WHAT IS EXPECTED: Retype the lines starting at the one containing "What do you see at coordinates (71, 197)" and ending at the one containing "center [71, 197].", leaving every character unchanged.

PROVIDED RECORDS:
§
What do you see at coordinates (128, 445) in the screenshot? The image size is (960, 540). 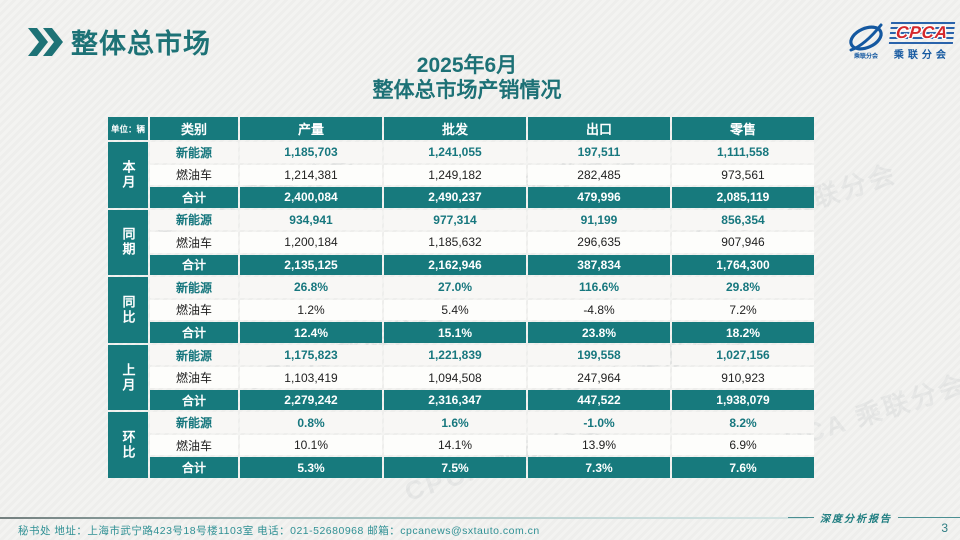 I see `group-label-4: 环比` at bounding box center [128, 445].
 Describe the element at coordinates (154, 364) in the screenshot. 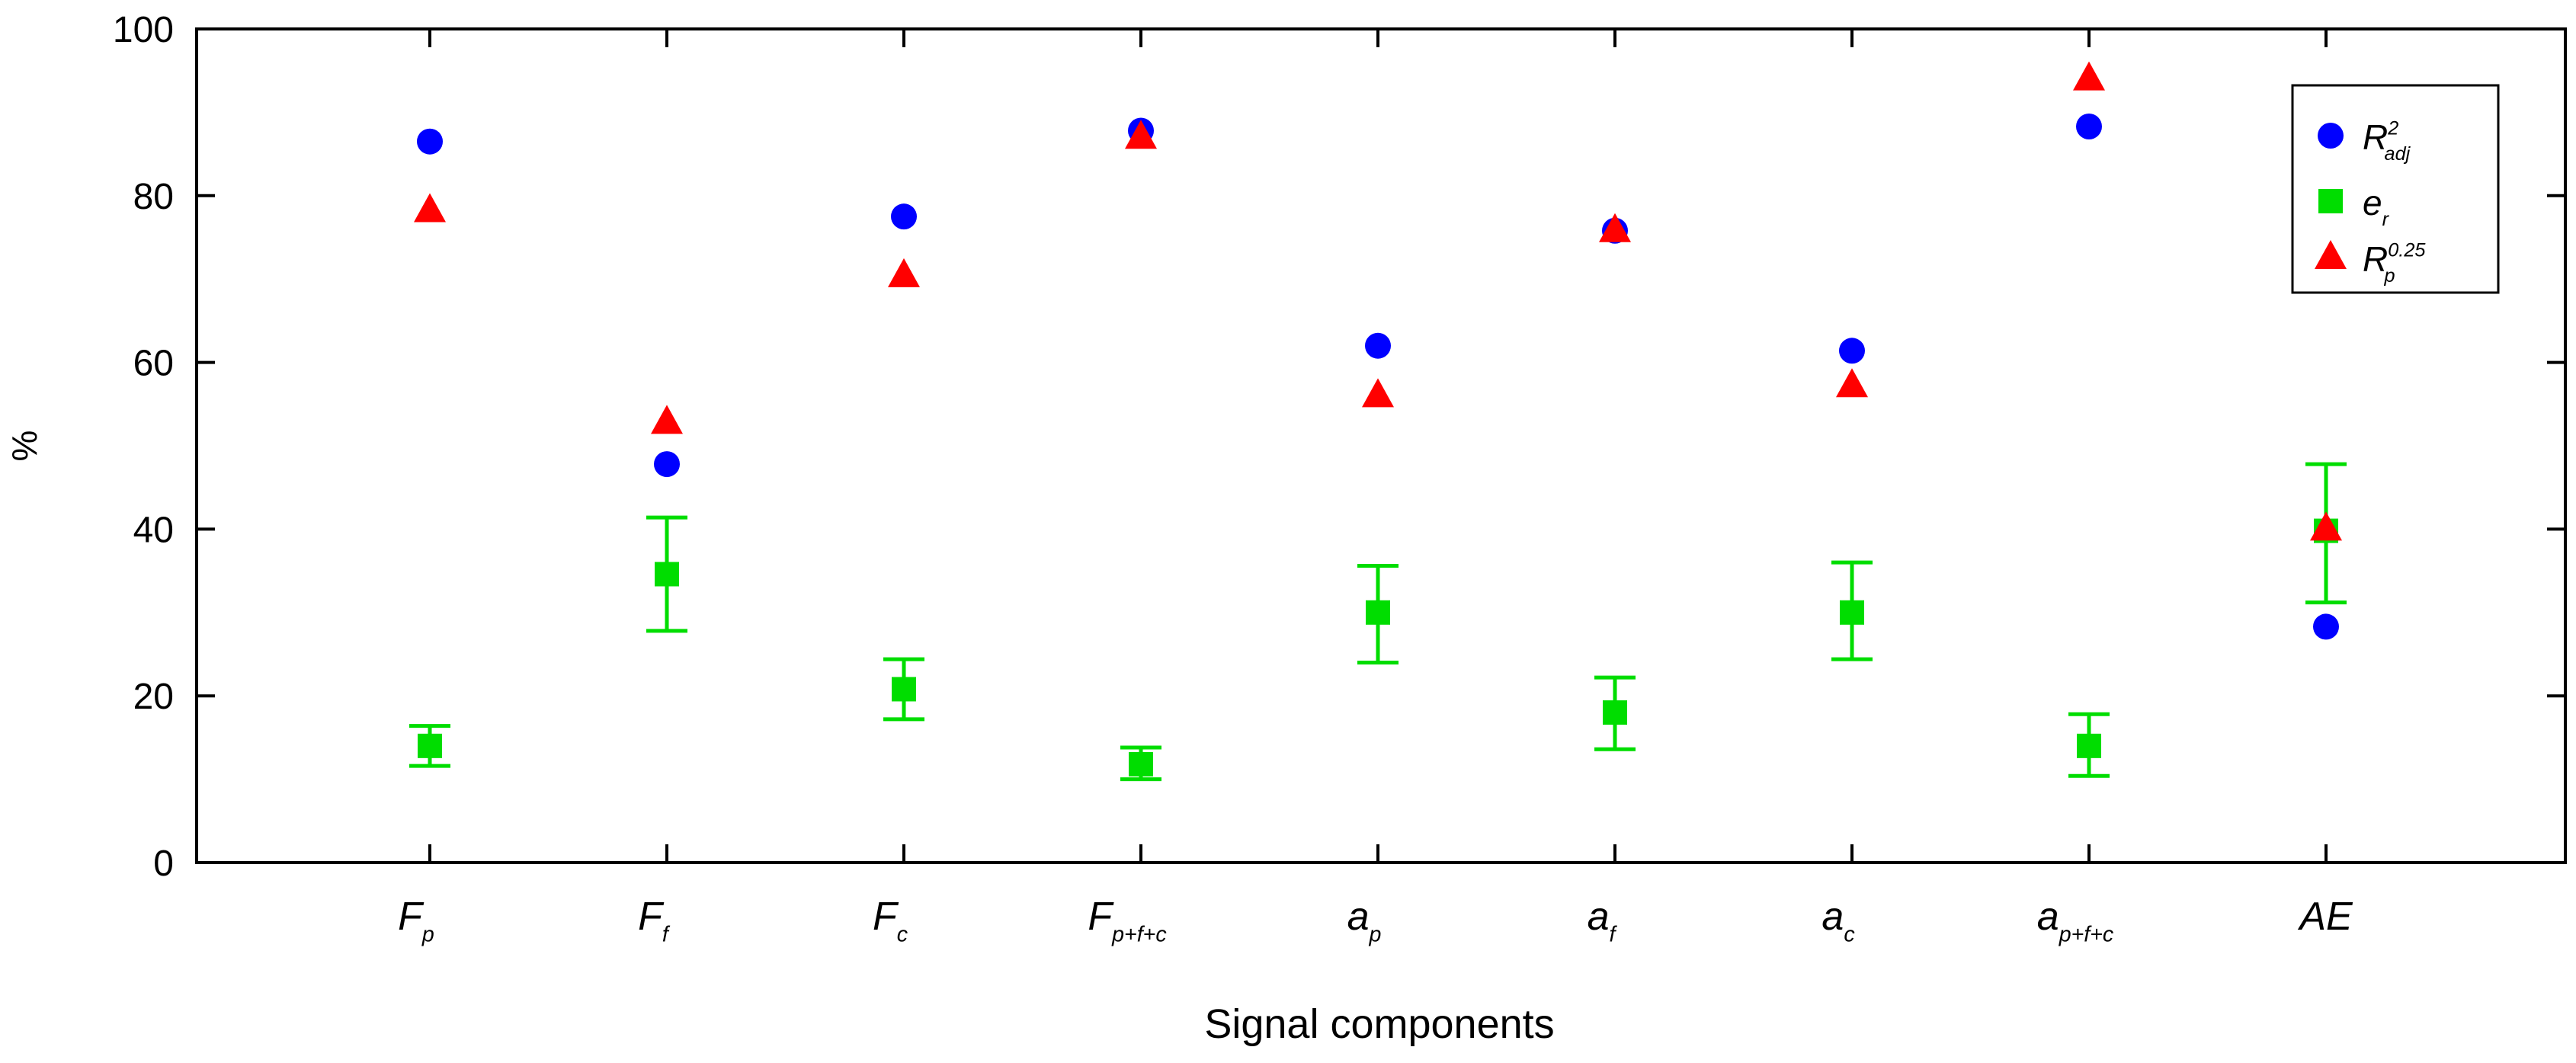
§
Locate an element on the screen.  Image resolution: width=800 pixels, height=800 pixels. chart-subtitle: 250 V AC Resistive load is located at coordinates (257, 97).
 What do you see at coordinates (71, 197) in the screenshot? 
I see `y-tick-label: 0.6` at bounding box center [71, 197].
§
ANSWER TO THE EXERCISE:
 What do you see at coordinates (71, 197) in the screenshot? 
I see `y-tick-label: 0.6` at bounding box center [71, 197].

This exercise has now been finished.